Tiassa:
I'm going to take a moment here to agree with you (I think). Surprise!
We might take a moment to wonder why that is even possible. It's one thing to
suggest↗ conservative voters are "consistently and repeatedly fed a whole bunch of lies, and coming to believe them", but that would say nothing about who is lying to them or how they came to believe.
In the same post you quoted from (#175, above), I had something to say about who is lying and why they are doing it.
The United States has a few strongly right-wing media outlets, which are owned by conservative billionaires who are willing to tell lies to make even more billions. There are, of course, also a number of left-leaning media outlets, some of which are also owned by billionaires, most (not all) of which are also for-profit enterprises. However, while the rightist outlets are happy to have people on who are demonstrable liars, the leftist outlets are more likely to just fail to platform certain stories or points of view (things the Right also does). As a rule, the left-leaning media tends to report fact-based stories, whereas the conservative media is willing to platform lies and liars, while often ignoring the facts or pretending there are "alternative facts".
In an ideal world, people would be rational about this. They would compare the various media and make some effort to distinguish fact from fiction; then they would gravitate towards the more trustworthy, fact-based media. But ours is very far from an ideal world. People often prefer to listen to what they want to hear and to play down or ignore what they wish wasn't the case. The polarisation of the media landscape in recent years has led to a situation where people can tune into things they want to hear pretty much exclusively. That is, they can get all their "news" from one or a few sources that are all ideologically driven and aligned with a certain world view tailor-made to the viewer/listener. And if you're a media mogul, it can be highly profitable to give the public what it wants rather than what it needs.
The media and its polarisation is not just a cause, though. There is an ecosystem in play in which the media reinforces certain political messages and the politics drives the media to even greater polarisation and extremity.
There is applicable history; just like it's one thing if "Republican voters live in an alternate reality", but nobody needs to encourage them.
I agree that the people themselves obviously bear some responsibility for their own ignorance. It's not just that the media does it to them. They do it to themselves. They are willing participants. The causation goes both ways. However, they
are encouraged. Constantly and actively.
Try thinking of it like censorship, James. Perhaps to you it sounds like a loaded statement, but these are people who think they are censored when they are not allowed to censor others. And if I say this is a problem that has been going on for years, I don't mean the eight and a half years since Donald Trump rode down his escalator to say the things they so badly wanted to hear, I mean decades, and not just the one or two since Bush lied about Iraq. That market demand, the things those voters so badly wanted to hear, has persisted for generations.

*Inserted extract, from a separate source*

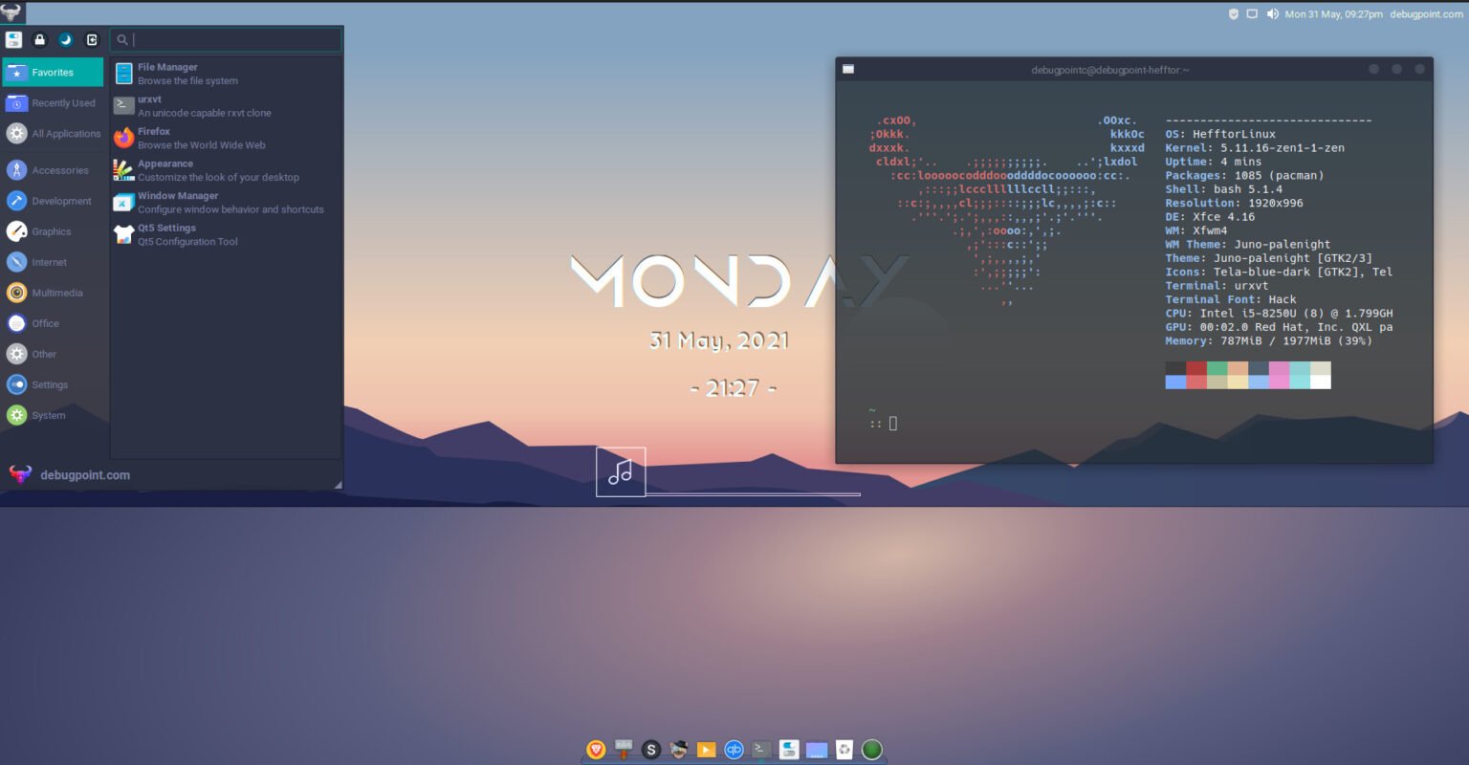Toggle suspend mode with the moon icon
The image size is (1469, 765).
click(x=65, y=39)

Another way to put it is this, I think: certain groups of people used to have more political power - more power to make sure it was their way or the highway - than they have today, and their power appears to be waning, if we are to judge from a birds-eye-view historical perspective. One of the main reasons is demographic change in the US population. It's the recent immigrants. It's the lower white birthrate compared to people of colour. It's the decline of religion.
People with power tend to want to hold onto it. People who don't have power tend to want those who they believe best represent their interests to hold onto the power, ideally on their behalf. Fear is an especially powerful motivator. People who are told over and over to fear certain things are more willing to buy into the lie that they require a Strong Man to protect them and their interests, or even to Make them Great Again.

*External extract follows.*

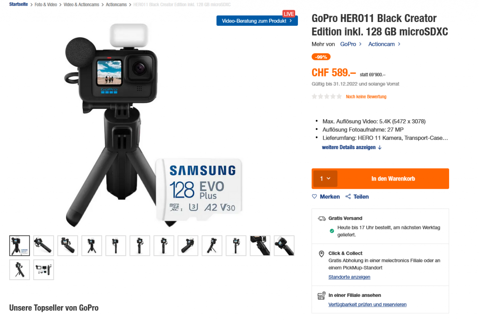The image size is (479, 323).
Task: Click the -99% discount badge
Action: (321, 57)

And if you follow the history of rhetoric, politics, and justice in the U.S., you'll find a tenuous, even volatile, relationship between conservatives and fact.
I'm not sure that "conservatives" is the most appropriate word to use to describe the MAGA crowd. Conservatives have traditionally supported institutions, the Constitution, and ... well ... traditional politics, religion, moral values and so on. The MAGA crowd are radicals. They want to throw out democracy and replace it with authoritarianism, although I'm sure that only a fraction of them would go so far as to describe (and celebrate) the logical ends of their position in those terms. But yes, "fact" is typically one of the first casualties of totalitarianism; these are people who prefer burning books to reading them.
You, for instance, ought to be able to remember the idea of intelligent design as part of the politics around creationism and the Bible in the classroom. Inasmuch as "Republican voters live in an alternate reality", and some part of that is that is, as it goes, they are "consistently and repeatedly fed a whole bunch of lies, and coming to believe them", we might wonder how that works for theocratic rightists, such as who has been lying to the Christian nationalists. Nor is it just Dominionists; it was unsurprising to hear of Seventh-Day Adventist literature in the detritus of insurrection.
I have long believed fundamentalist religion to be detrimental to human flourishing in most instances. When religion is co-opted by cynical politics and used to manipulate people (even more), it can be an even more destructive force than usual.
"Intelligent design" was a smokescreen for Creationism from the start, put up by the fundamentalists because that pesky First Amendment of yours meant they didn't get to pretend that the Bible is a scientific text in school science classes. But why did they want Creationism in the first place? The answer again, I think, comes down to fear. Fear that telling the truth to children - e.g. educating them about the science of evolution - would lead to a moral decline that could only be prevented by telling kids some lies about the Bible and God.
The usual disclaimer goes here, of course:
not all religionists. Just the ones that are the religious equivalent of MAGA. And, let's also not forget there's a rather large crossover there, too. Donald Trump has even taken to pretending he is religious, because it gets more evangelicals on side.
Because, sure, maybe it sounds like a loaded statement to suggest these are people who think they are censored if they are not allowed to censor others, but you've also experienced part of that history, yourself.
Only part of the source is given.